Efficient Bootstrapping for Approximate Homomorphic Encryption with Non-sparse Keys

We present a bootstrapping procedure for the full-RNS variant of the approximate homomorphic-encryption scheme of Cheon et al., CKKS (Asiacrypt 17, SAC 18). Compared to the previously proposed procedures (Eurocrypt 18 & 19, CT-RSA 20), our bootstrapping procedure is more precise, more efficient (in terms of CPU cost and number of consumed levels), and is more reliable and 128-bit-secure. Unlike the previous approaches, it does not require the use of sparse secret-keys. Therefore, to the best of our knowledge, this is the first procedure that enables a highly efficient and precise bootstrapping with a low probability of failure for parameters that are 128-bit-secure under the most recent attacks on sparse R-LWE secrets.
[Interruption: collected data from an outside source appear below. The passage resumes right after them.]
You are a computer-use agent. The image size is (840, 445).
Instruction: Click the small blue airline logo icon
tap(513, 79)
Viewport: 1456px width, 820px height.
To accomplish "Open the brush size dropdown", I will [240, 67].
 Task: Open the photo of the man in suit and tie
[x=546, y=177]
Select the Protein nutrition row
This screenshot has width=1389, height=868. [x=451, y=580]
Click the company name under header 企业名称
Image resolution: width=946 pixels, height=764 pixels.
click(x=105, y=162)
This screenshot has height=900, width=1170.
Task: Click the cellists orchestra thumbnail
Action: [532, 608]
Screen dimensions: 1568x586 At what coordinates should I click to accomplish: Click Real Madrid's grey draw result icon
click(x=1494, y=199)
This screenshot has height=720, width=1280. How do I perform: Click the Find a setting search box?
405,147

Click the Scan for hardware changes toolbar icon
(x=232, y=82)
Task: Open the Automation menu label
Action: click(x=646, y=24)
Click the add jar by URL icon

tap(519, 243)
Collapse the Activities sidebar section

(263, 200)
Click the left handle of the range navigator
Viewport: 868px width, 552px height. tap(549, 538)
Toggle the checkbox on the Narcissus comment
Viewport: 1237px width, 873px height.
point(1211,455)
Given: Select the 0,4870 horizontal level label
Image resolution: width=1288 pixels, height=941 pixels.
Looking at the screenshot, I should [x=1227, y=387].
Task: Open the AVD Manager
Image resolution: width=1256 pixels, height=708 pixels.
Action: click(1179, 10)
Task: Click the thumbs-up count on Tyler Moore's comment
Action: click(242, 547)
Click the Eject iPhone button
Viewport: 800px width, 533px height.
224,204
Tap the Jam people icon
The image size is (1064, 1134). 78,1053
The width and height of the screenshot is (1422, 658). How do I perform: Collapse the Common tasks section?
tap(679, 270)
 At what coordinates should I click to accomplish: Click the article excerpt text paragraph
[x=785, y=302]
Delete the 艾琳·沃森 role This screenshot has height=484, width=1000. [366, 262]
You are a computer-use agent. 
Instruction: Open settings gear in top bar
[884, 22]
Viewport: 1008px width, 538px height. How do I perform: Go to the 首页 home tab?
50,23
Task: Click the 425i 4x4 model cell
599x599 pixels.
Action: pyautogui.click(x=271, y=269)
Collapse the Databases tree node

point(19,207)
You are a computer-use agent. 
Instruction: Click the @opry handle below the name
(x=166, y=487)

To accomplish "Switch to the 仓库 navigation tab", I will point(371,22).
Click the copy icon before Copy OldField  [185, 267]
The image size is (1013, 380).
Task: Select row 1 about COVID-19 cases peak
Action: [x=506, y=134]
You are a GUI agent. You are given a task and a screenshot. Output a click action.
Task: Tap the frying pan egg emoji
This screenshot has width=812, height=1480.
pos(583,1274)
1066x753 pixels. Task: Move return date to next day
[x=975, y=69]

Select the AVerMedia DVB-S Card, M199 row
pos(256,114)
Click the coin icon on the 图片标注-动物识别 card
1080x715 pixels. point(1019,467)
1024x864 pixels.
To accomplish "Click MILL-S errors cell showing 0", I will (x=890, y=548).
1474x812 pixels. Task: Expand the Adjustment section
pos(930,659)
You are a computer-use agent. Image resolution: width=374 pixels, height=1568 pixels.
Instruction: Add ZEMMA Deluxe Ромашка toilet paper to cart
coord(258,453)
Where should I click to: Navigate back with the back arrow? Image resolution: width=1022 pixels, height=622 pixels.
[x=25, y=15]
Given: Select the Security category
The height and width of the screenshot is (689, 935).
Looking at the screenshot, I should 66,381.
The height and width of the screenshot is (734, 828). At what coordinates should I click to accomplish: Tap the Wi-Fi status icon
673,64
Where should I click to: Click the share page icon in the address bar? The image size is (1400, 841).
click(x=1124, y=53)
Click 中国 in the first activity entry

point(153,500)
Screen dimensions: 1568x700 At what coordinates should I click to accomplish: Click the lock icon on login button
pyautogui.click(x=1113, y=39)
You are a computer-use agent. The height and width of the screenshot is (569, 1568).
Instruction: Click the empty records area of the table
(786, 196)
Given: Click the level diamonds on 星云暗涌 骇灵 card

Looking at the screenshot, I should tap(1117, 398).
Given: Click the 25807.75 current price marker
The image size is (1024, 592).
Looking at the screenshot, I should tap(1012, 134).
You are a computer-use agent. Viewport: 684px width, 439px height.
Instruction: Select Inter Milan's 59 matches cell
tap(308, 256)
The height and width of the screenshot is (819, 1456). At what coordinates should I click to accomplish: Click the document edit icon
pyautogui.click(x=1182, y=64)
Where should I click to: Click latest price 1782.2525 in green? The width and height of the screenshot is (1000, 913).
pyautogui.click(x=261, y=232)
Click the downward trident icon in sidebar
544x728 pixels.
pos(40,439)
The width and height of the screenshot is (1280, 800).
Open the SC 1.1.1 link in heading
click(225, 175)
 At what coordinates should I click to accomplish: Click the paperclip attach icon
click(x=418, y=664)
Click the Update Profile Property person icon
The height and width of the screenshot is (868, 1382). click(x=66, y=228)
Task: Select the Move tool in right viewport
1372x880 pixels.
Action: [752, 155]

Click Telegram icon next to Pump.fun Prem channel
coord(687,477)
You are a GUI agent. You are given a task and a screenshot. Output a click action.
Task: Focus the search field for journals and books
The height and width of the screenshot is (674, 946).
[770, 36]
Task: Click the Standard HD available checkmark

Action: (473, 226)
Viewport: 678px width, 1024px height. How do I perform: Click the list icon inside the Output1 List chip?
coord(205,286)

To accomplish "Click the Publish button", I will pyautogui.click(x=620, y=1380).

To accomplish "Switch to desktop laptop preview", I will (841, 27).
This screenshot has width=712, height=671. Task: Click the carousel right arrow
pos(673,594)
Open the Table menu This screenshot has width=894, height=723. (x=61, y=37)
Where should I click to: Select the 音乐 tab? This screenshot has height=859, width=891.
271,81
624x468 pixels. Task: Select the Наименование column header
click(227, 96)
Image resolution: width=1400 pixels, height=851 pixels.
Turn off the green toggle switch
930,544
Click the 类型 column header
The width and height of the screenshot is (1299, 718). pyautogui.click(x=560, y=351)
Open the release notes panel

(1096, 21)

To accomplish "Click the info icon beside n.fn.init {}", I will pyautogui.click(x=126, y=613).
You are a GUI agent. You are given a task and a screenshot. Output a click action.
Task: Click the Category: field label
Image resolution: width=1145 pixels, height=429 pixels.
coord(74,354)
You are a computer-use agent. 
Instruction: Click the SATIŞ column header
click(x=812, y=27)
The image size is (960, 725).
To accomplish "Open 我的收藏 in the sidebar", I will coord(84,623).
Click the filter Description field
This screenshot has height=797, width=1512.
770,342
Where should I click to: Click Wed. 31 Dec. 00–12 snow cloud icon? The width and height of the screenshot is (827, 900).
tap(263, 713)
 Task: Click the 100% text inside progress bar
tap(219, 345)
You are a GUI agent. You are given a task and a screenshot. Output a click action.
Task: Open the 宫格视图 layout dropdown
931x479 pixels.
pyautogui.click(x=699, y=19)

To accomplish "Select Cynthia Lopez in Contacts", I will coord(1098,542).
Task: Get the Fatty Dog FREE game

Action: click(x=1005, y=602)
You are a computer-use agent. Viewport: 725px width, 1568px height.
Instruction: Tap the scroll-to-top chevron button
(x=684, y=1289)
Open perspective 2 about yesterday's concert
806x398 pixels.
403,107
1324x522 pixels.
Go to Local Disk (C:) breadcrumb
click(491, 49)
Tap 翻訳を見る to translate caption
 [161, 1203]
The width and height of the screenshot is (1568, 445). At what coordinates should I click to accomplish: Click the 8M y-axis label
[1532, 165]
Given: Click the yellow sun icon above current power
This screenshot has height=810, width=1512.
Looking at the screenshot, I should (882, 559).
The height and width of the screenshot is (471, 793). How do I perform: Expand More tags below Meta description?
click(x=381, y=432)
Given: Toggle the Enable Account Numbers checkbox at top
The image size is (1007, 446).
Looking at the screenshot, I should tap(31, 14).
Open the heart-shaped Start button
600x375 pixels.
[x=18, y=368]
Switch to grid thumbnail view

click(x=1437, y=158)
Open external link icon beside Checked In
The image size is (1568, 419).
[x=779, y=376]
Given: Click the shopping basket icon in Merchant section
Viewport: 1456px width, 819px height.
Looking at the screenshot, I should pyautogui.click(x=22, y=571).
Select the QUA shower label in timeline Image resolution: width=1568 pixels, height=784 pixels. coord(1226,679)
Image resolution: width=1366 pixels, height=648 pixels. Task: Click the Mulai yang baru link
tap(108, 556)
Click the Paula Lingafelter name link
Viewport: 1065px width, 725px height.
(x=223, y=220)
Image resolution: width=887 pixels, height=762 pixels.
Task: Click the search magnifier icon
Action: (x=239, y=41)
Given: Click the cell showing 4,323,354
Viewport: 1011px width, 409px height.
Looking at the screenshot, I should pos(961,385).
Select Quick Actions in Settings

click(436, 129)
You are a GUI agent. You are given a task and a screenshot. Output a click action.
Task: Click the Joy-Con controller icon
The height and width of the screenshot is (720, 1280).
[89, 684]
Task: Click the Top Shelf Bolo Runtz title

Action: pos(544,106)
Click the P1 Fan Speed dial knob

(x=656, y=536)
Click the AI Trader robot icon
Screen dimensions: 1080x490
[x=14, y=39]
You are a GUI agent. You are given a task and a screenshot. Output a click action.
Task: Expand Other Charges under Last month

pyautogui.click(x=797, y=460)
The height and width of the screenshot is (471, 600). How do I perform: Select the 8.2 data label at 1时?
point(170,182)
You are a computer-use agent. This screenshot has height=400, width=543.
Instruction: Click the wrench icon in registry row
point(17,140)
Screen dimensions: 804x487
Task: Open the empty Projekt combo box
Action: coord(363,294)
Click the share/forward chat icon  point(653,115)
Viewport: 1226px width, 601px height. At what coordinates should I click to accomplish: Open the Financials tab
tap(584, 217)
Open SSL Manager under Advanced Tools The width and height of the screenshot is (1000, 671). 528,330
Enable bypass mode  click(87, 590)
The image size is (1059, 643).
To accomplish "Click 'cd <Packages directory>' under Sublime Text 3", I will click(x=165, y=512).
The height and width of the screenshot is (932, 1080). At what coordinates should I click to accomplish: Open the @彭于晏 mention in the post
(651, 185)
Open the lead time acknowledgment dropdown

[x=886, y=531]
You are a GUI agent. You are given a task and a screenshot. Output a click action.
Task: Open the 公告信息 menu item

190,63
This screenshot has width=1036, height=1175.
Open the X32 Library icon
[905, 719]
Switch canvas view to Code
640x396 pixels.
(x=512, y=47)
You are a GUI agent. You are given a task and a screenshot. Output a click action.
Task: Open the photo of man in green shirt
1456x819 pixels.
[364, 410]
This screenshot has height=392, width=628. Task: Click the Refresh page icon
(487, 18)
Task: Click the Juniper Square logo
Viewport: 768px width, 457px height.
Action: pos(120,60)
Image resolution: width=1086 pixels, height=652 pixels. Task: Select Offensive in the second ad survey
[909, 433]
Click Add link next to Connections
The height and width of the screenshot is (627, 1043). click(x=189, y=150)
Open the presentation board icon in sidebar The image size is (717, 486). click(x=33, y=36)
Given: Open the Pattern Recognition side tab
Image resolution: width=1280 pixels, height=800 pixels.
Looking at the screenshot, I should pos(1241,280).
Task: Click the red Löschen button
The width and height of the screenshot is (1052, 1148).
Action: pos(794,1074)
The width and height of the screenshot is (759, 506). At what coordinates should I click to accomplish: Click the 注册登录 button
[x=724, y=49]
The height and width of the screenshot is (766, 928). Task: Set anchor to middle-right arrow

We achieve this efficiency and precision by introducing three novel contributions: (i) We propose a generic algorithm for homomorphic polynomial-evaluation that takes into account the approximate rescaling and is optimal in level consumption. (ii) We optimize the key-switch procedure and propose a new technique for linear transformations (double hoisting). (iii) We propose a systematic approach to parameterize the bootstrapping, including a precise way to assess its failure probability. We implemented our improvements and bootstrapping procedure in the open-source Lattigo library. For example, bootstrapping a plaintext in C-32768 takes 18s, has an output coefficient modulus of 505 bits, a mean precision of 19.1 bits, and a failure probability of 2(-)(15)(.)(58). Hence, we achieve 14.1x improvement in bootstrapped throughput (plaintext-bit per second), with respect to the previous best results, and we have a failure probability 468x smaller and ensure 128-bit security.